Feb 23, 2007 16:35
lol surgery went well
hes goign for another check-up next month,
but as far as we know he is cancer free.
me and jessica have started to play guitar again
which is cool.
were writign a song
adn recording some of our old ones on wednesday.
:]
it will be fun to see scott again
unfortunately it means missing youth group
but its okay cause its parent night
and we all know parents dont exist tin katies life
(no offense mom, i love you)
so ill record and then appear at church for a hug and a kiss and an i lvoe you from michael then go home.
he MIGHT be showing up tonight
and i really hope he does.
we had the conversation in the world last ngiht
(bad habits and suicide attempts)
where we both ended up crying in fear that one of those attempts couldve prevented us from meeting each other.
and whle its greedy in that veiw, its something to be greedy about.
even so,
if we had never met we would never be so good off in our lives as we are now.
we both no that for some reason is his two and my five attemps hadnt worked for areason, and we didnt know why until we met ach other.
i really wont go into detail on that subject, because i could go on for hours and hours but theres something there between us more than there has ever been with any other guy ive even considered i might mean the word love.
anywhays,
after aconversation liek that, i really need to see him.
when he started (they were both in the same night)
it was bleeding out
im use to that, it hurt me so bad to hear it from him thoguh.
then after that hadnt worked after a good 20 minutes, he tried to hang himself.......
he couldnt finish that story more than halfway before i was like "STOP IT STOP IT STOP IT STOP IT" makign him shut up and bawling before i told him to go on.
and i never knew anythign liek that could affect me.
im so used ot it by now.
my friend commited suicide in 6th grade, and like. idk. i dont really cry anymore about it. but jsut the thoguht of him attmpting it. like. :/ i cant NOT cry jsut thinking about it.
then he said its only fair i talk about my five.
he was really quiet during the whole explaination.
he was cryign the whole time
god damn it i wouldve never told him if i knew he were to cry. but i idk.

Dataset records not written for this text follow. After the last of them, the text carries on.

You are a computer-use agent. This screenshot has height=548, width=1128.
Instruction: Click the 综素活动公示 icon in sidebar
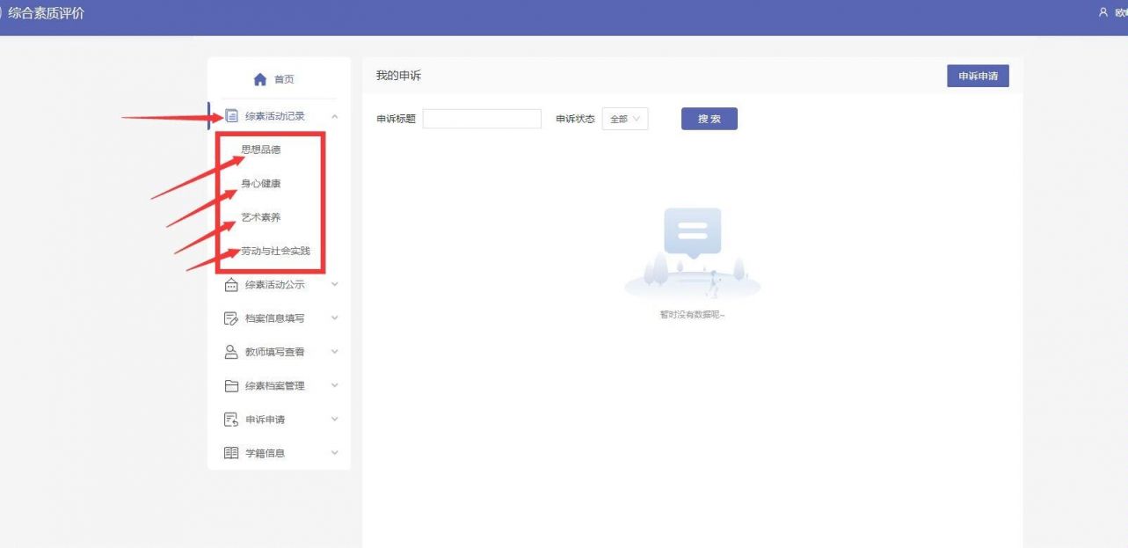point(230,284)
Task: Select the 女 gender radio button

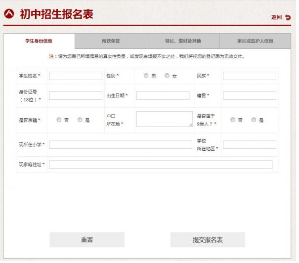Action: click(167, 76)
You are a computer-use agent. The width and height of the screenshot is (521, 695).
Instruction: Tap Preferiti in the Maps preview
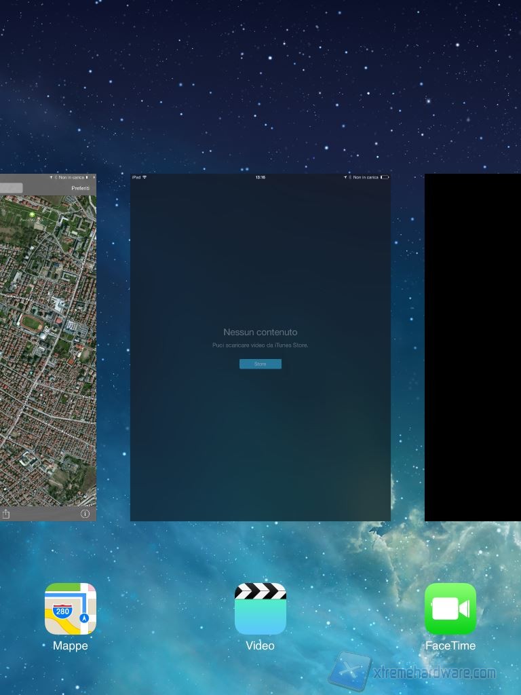80,188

hes the only one i wouldve gone in depth with it to.
so idk.
its good we got it out of our systems.
:/
cause it was bubbling liek acid in my stomach and i had to say before i erupted, and i kinda started to erupt a little two days ago. after low self esstem, small ego, and asshole dad came together in the mix with me holding everythig elses inside resulting in a razorblade happy girl crying i nthe shower.
god damn it.
and i dont stop until i faint.
then the water on the shower runs cold after half an hour and im awake aware and afraid.
then i called him and we sat there crying.

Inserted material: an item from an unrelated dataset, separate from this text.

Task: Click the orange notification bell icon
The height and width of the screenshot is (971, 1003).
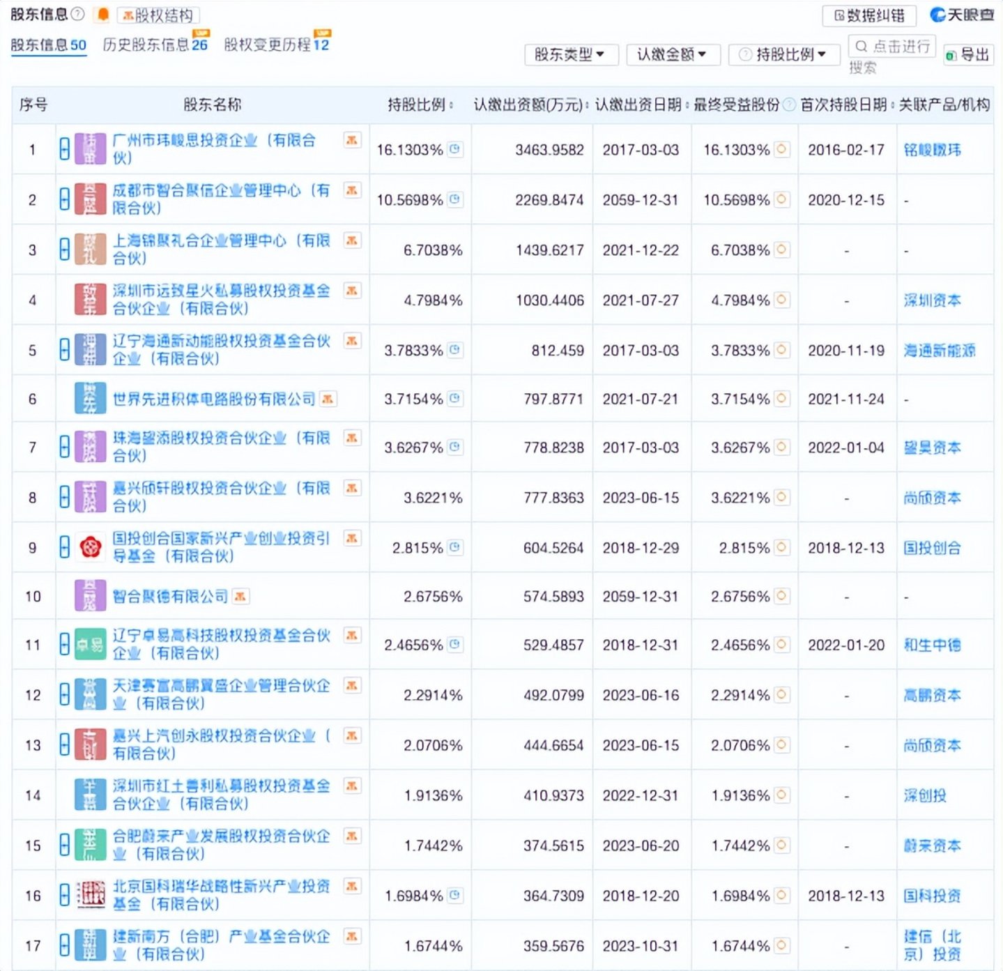Action: 102,15
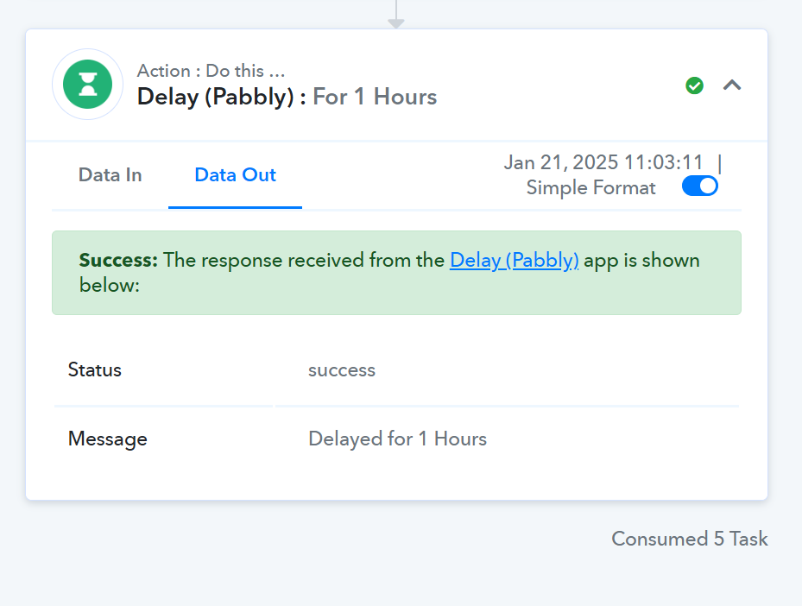Select the Delayed for 1 Hours value

pyautogui.click(x=397, y=439)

him playing guitar for me in his room with the lights off.
until the bleeding stopped and he promised ot kiss it the next time he saw me.
so now i look at it every day and i see that key restign on it
and that key around my wrist is a promise that i wont again.
ever.
most people are like
"ohh you two wear a key, what is that? lie kthe key to your hearts?" blah blhahah we're not THAT cliche.

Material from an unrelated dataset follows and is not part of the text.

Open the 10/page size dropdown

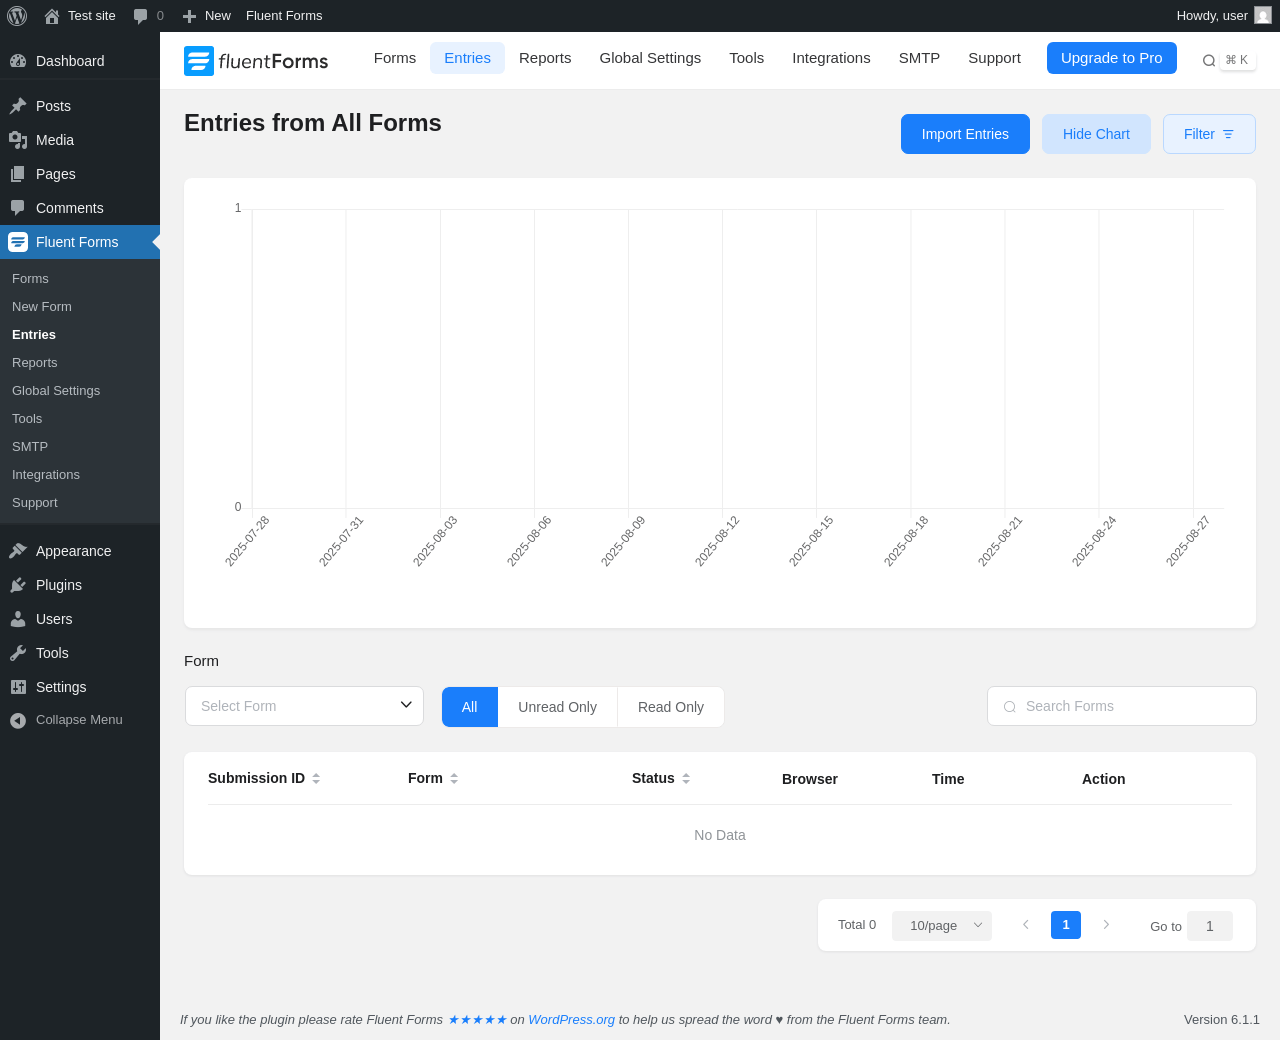(942, 926)
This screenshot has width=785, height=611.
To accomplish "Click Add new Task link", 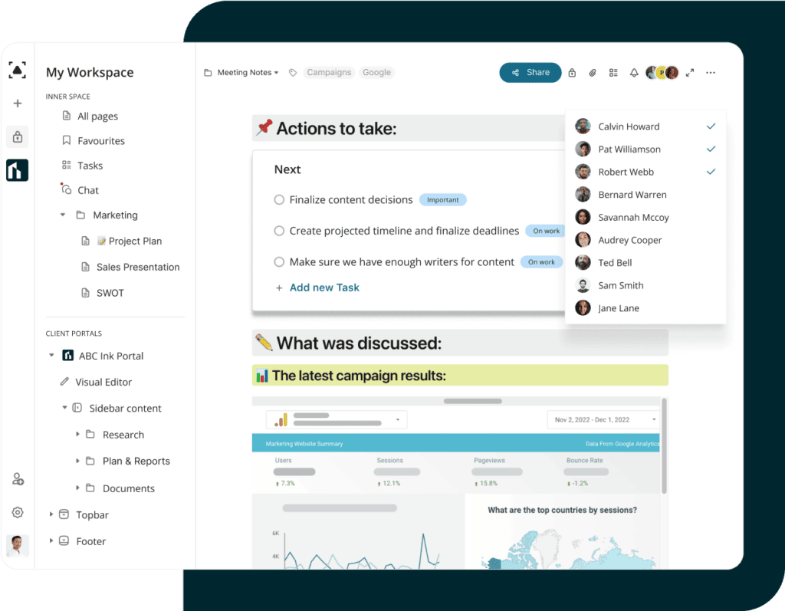I will point(324,287).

theres more behind the key. its not just a symbol
but if one word had to describe it it would be : recovery.
drove me crazy in the hospital.
but theres more to it than that.
anyways.
now to talk of happier things lol.
egh.
idk if im doign broadway camp (glancing over at camillees latest entrie)
everyone wants me to do high school musical
and i love my friends
and mama doll loves me and theres a better cance of gettign a more main role.
but that still doesnt change the fact that iHATE high school musical with a passion, and prefer beauty and the beast.
BUT:
the chances of me even SINGING in beauty and the beast are very slim.
not to mention transprotation and money issues (which go towards both camps)
so im pribably not doing either of them
i told deloach i was interested
jonas said he loved me.
doll said which part do you want
mom said when are you gettign a job
so you know what.
ill jsut run away with michael to the beach over the sumemr and we'll write our own play.